Click JIRA is no more

Friday, March 20th, 2009

Step 1 in the 5 step plan to merge your JIRAs is complete. The Apache Click JIRA has now been merged into the main JIRA and the underlying machine has received a nice memory refund from the JIRA world.

Next up - Cayenne JIRA.

JIRA update complete

Sunday, March 8th, 2009

Happiness is a successful upgrade.

3.13.2 is an interesting JIRA upgrade for us. Major new features:

#1# We can start merging the JIRAs and saving some cpu/memory/disk. Most importantly saving admin time.

#2# Favourite filters. Atlassian have changed filtering to be less spammy by having you star the filters you like. I’ll have to adjust my plugins on the front page to adapt to this, but it’s definitely a good step on their part.

#3# Sharable dashboards. HUGE new feature. Now I can put together a Commons dashboard, with perhaps a custom plugin just for Commons, and everyone else in Commons can share it.

Most importantly - this was done before ApacheCon rather than taking JIRA down for everyone while there, and before I am on vacation freeing me up to do things that are more original with my evenings at my parents. Or freeing me up to look into merging the JIRAs :)

ASF JIRA Upgrade planned

Sunday, March 8th, 2009

Upgrade happening Sunday 21:00->23:00 PST (Monday 04:00->06:00 GMT) to JIRA 3.13.2 - see timeanddate.com for more times.

JIRA will be read-only for the time period, and down for a short time therein just before it becomes writeable again. Please raise questions on irc.freenode.net #asfinfra

[The other JIRAs were migrated on Friday night - Struts, ActiveMQ/ServiceMix, Cayenne, Click, Roller]

New Jakarta Taglibs site

Tuesday, January 6th, 2009

Deployed the new Maven2 based Taglibs site:

Old site screenshot:   http://people.apache.org/~bayard/OldTaglibsSite.png

New site screenshot:  http://people.apache.org/~bayard/NewTaglibsSite.png

Not much change - which is the intent.

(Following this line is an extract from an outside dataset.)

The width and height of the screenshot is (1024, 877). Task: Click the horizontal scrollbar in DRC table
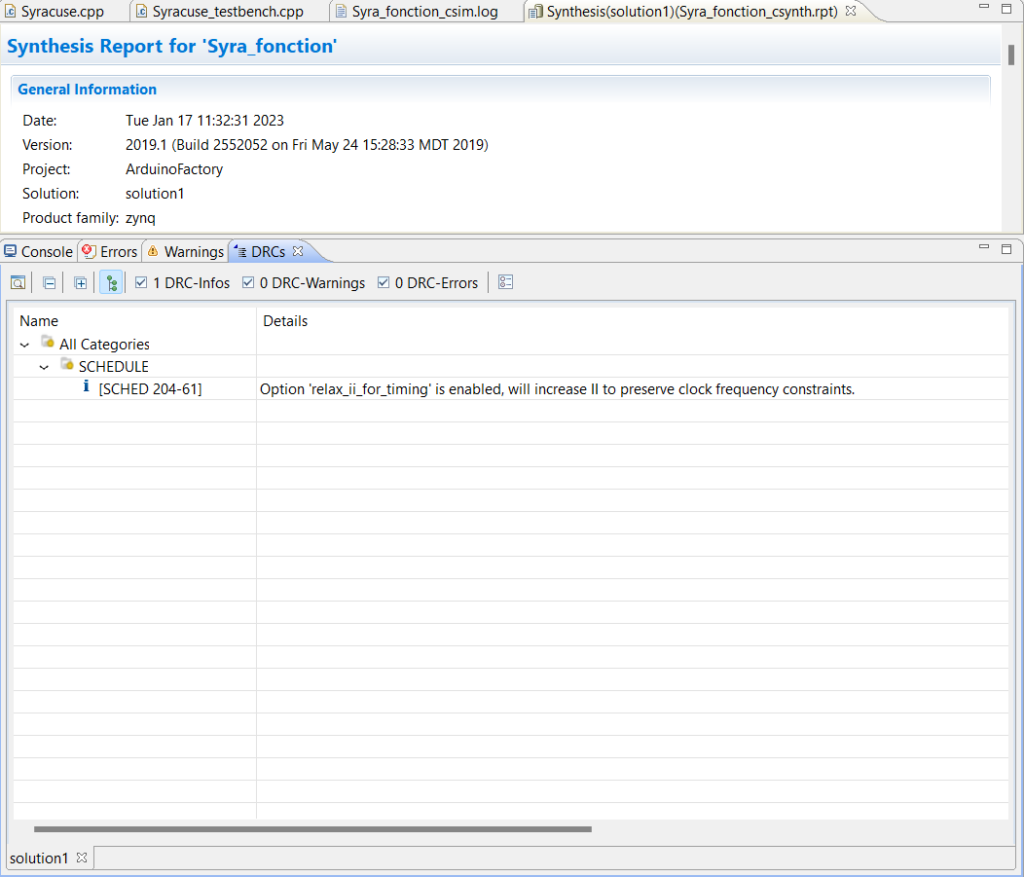(312, 829)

More of a change for the underlying taglib pages themselves - here’s a sneak peek.

Good start to the year…

Monday, January 5th, 2009

I’ve made more commits (96) to the Apache repository in the last 4 days than I did in any month last year. 129 commits in July 2007 is the last time I hit such ‘heights’, which was when Commons moved out of Jakarta.

So what have I been doing? A few things. Nothing exciting, all the kind of stuff that I like to plod along doing. In Jakarta land I’ve been migrating the taglibs to Maven2. I started it a little under a year ago and lost steam. Tried it again on the 3rd of the year and it went well. So the last couple of days have seen more activity in Taglibs since… *Vader pause*.  Major goals are: 1) Make it easier for newcomers. 2) Make it easier to test by figuring out how to integrate Cactus into a parent pom. 3) Link the energy to the forthcoming JSTL 2.0 release. Major bit I’m dreading is running the JSTL 2.0 TCK.

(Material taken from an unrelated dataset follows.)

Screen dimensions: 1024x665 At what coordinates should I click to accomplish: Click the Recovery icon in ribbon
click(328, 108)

What else? A bit of gump committing. When you start ripping around with components, you break the gump build. Fun. Also an email to Cactus to start learning about Cactus+Maven2.

Another is the Apache Attic site. I got stuck trying to copy the main Apache setup over. Finally commited it on the 1st in the hope someone else would solve it for me, then with the fresh energy on the 3rd beating up Taglibs I realized my mistake and have a 1 page site sitting in SVN ready to be deployed when enough time has passed for people to yell at it. The Attic is a place to (somewhat) put the projects that have gone inactive. Ironic that while I’m whittling away at that, I’m also providing life to projects that are not too many steps away.

Lastly - resolving the only open bug in the Commons Collections 3.3 release list. Technically the work was done on the 31st, but the commit was done today. Version 3.3 has been ready, for some value of ready, for release for a while but I just don’t have the energy to go through the release process. Not so much the process - that’s just sending an email and waiting for people to find bugs for you. I can’t remember how to do the M2 release steps and am prevaricating.

Whee - I’m an Apache officer again

Wednesday, November 19th, 2008

Welcome to me - VP of Apache Attic despite my spending a year scuffing my feet and hoping someone else would want to wear the hat.

What is Apache Attic going to be? It’s a consultancy project to provide janitorial services to zombies.